4. Unify Your Data — Include All Customer Touchpoints

It’s important to ensure all your customer touch points are covered with your customer analytics. Install your analytics tools across all your web properties so you have a unified view of the data, and a full picture of all customer data, visits, and interactions — regardless of whether a user is interacting with your blog, app, or landing pages.

Also Read: The Most Important Web Analytics Metrics to Track

Suppose a new customer visits your blog, then clicks a retargeting ad to a campaign-specific landing page. Later they return to your website and make a purchase. You’ll want that full journey to be captured in your analytics tools so you have a complete picture.

5. Deciding What Customer Actions to Capture

All businesses — yours included — have a conversion funnel, or a sequence of steps that a user passes through from initial arrival to becoming a valuable customer. Identify and capture all key customers actions in your conversion funnel. You could also capture actions to trigger customer messages and surveys.

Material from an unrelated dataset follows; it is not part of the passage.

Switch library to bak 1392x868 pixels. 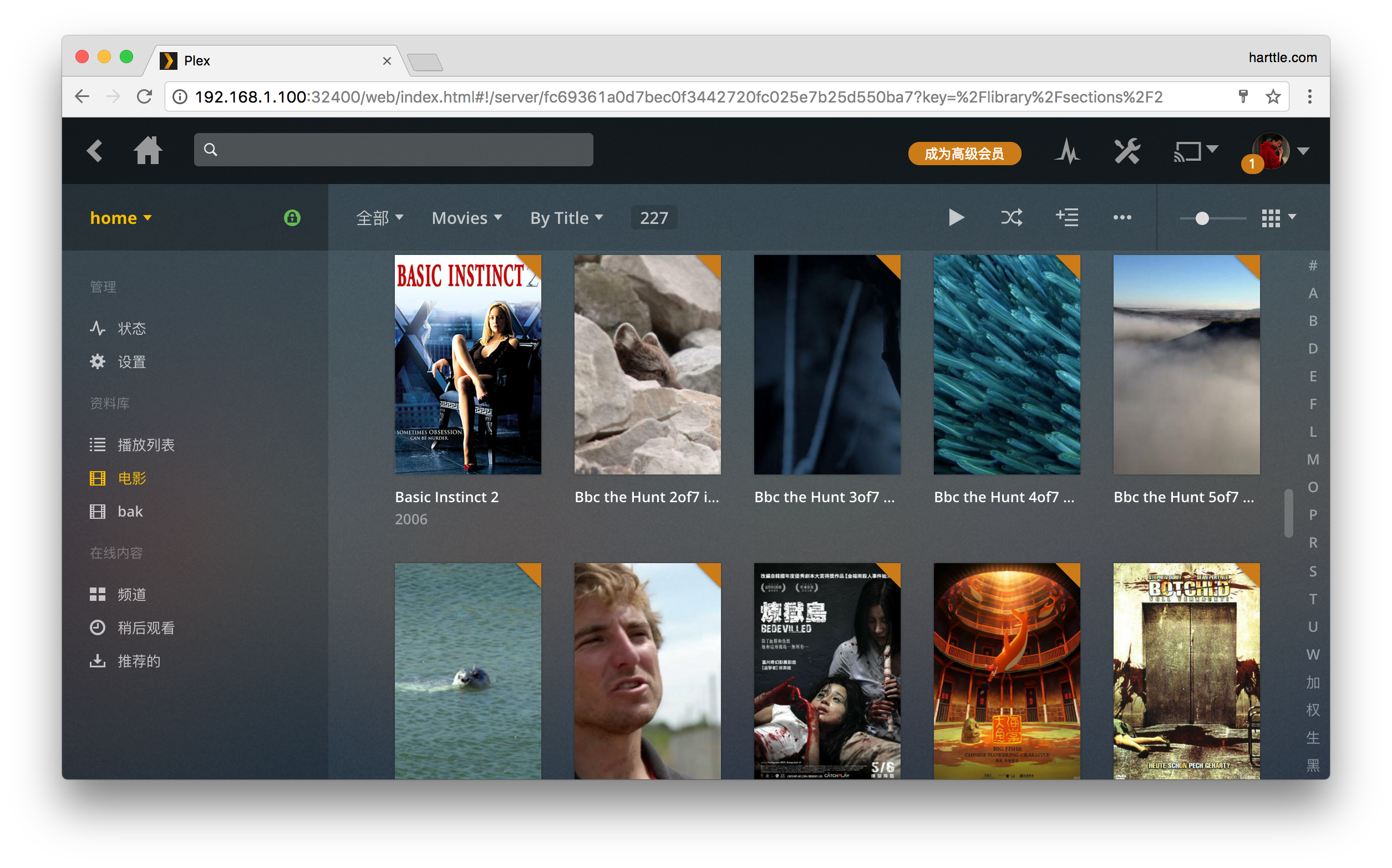130,511
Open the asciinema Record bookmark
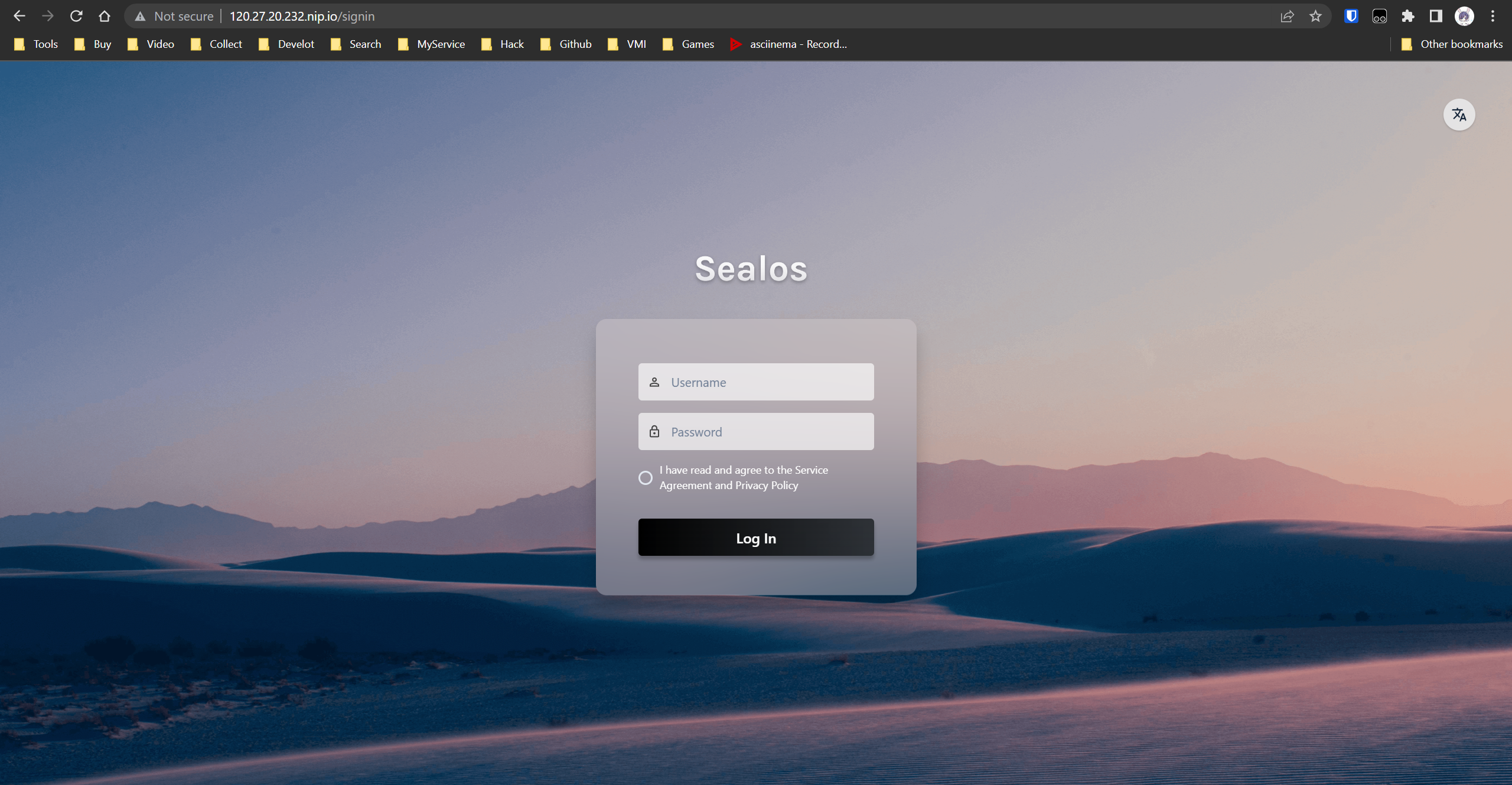Screen dimensions: 1512x785 coord(788,44)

6. Run your Business from a Few Key Metrics

There are some different schools of thought in deciding what your analytics should track and measure. One popular school is Pirate Metrics “AARRR” which models customers from Acquisition right through to Revenue and Referrals. I’m also a big fan of Lean Analytics (by Ben Yoskovitz and Alistair Croll). They recommend you focus on one metric that matters. This means that at any stage in your business development you should only focus on one single metric that is incredibly meaningful to your business.

For example, at one stage Facebook focused on getting new users to have 7 friends (because they figured out that new users with at least 7 friends were very likely to stay on Facebook). Similarly, Airbnb focused on getting more photo sessions (because they knew that professional quality photos led to more bookings).

Combining “Pirate Metrics” with the “one metric that matters” gives you a simple way to model your business and focus on a given key metric at any time.